He goes on to say that, because the spaces ##\mathcal{A}\otimes\mathcal{B} ## and ## \mathcal{B}\otimes\mathcal{A} ## are isomorphic, we require that ## \mathbf{a}\otimes\mathbf{b} = \mathbf{b}\otimes\mathbf{a} ## for all ## \mathbf{a}\in\mathcal{A} ## and ## \mathbf{b}\in\mathcal{B}##.

So far, so good. But then he goes on to say that this last requirement is important when an algebra ## \mathcal{A} ## is written as the tensor product of two of its subalgebras ##\mathcal{B} ## and ##\mathcal{C}##; also, that ## \otimes ## in such a case is identified with the multiplication in ## \mathcal{A}##.
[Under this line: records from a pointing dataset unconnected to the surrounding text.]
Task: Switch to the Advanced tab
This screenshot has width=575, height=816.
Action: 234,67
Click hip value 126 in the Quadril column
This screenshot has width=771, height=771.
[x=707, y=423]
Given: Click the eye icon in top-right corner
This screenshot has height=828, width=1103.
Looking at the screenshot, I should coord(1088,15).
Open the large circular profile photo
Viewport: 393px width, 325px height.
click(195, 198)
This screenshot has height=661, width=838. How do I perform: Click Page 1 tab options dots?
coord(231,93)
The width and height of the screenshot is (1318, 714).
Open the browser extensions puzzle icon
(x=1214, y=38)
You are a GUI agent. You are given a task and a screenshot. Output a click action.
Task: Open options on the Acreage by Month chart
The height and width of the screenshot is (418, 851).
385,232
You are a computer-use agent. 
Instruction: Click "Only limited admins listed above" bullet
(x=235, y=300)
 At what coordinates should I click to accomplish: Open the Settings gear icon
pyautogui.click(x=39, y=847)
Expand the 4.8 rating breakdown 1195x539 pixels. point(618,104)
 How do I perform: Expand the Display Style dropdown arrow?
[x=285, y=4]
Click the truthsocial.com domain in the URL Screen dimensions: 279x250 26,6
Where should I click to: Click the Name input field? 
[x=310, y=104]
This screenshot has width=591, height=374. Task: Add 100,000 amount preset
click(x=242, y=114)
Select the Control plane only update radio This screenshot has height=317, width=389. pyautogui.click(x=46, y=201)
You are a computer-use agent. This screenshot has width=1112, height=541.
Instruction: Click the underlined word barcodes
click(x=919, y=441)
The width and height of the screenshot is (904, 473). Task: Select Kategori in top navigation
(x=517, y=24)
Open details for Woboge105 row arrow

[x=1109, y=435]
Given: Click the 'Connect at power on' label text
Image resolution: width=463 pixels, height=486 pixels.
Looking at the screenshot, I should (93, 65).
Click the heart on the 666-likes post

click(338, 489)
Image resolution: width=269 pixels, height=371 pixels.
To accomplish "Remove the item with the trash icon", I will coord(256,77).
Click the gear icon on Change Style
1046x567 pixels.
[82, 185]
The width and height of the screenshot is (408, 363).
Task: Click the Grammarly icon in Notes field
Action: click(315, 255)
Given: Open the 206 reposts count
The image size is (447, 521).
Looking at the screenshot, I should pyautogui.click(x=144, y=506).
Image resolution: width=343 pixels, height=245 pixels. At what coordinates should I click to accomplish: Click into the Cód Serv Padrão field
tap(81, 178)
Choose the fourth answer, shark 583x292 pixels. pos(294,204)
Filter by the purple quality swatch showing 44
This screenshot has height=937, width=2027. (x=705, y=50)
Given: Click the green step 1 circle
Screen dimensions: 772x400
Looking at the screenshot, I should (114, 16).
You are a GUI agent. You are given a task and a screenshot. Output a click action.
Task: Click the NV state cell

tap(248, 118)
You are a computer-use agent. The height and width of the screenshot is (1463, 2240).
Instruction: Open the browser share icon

I have been trying for a week now to come up with an example to help me make sense of these remarks. Firstly, does anyone know of an example of an algebra that can be written as the tensor product of two of its own subalgebras? Secondly, I have always thought that ## \mathbf{a}\otimes\mathbf{b} ## is just shorthand for an element, ## (|a\rangle, |b\rangle) ##, of the Cartesian product of the underlying vector spaces. So how can ## \otimes ## be the same as the multiplication in ## \mathcal{A} ##?